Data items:
+++++

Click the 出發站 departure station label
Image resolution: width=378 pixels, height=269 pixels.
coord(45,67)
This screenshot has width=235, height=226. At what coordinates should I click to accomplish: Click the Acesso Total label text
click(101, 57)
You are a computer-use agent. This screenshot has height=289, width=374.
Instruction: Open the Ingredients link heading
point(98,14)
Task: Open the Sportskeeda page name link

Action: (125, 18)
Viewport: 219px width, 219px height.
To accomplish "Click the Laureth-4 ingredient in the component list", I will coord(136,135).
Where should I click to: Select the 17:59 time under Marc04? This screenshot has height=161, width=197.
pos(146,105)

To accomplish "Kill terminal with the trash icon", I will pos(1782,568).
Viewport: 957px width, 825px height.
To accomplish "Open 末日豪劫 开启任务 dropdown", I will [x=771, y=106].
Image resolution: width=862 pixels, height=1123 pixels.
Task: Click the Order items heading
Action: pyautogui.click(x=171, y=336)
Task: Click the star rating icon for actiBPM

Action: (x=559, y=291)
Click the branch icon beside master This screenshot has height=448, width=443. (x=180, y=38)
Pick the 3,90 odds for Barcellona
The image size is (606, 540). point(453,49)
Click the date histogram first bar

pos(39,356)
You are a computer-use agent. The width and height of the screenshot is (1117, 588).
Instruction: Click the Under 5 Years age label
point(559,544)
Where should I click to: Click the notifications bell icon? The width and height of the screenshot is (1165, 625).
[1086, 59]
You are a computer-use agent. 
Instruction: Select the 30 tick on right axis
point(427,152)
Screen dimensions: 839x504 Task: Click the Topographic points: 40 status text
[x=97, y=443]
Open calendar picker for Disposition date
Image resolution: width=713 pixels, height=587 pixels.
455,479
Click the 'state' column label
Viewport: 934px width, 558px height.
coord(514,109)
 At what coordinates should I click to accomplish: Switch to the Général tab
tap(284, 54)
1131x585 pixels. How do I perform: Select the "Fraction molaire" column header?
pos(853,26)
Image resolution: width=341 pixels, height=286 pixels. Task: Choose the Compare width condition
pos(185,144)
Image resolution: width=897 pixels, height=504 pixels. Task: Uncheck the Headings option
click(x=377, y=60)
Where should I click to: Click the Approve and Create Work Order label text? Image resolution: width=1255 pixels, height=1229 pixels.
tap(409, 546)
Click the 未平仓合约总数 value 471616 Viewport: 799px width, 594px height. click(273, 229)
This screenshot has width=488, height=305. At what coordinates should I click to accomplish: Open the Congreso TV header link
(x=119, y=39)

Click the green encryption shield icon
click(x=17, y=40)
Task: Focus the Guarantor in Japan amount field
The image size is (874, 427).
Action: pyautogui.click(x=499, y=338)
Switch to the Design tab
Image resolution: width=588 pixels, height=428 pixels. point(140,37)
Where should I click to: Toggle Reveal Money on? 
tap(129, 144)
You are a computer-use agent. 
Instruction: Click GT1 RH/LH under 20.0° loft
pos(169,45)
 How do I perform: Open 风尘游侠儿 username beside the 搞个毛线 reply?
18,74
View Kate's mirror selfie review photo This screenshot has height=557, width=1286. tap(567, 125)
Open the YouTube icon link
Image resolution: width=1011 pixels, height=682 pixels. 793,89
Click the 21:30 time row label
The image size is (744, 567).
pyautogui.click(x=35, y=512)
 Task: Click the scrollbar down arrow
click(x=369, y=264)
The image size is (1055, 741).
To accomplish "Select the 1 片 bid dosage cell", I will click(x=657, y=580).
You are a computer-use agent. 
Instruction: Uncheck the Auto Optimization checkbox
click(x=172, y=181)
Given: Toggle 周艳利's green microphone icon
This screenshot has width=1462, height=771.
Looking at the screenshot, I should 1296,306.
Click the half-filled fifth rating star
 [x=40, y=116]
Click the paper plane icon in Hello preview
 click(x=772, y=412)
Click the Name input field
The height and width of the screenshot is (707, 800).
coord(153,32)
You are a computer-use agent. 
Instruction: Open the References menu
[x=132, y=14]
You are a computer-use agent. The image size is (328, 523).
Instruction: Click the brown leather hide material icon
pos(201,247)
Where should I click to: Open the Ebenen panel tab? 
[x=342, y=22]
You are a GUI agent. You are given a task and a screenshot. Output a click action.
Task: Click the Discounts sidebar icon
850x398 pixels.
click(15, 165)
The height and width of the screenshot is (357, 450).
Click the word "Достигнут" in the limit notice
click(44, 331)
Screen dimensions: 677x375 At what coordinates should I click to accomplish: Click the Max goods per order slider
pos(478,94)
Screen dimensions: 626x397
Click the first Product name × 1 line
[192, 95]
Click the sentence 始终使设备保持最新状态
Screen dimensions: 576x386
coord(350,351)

+++++

- [WORK ORDER]:
Report every line of the entries that carries the word "field".

- [EXERCISE RESULT]:
Task: Focus the Guarantor in Japan amount field
Click the Name input field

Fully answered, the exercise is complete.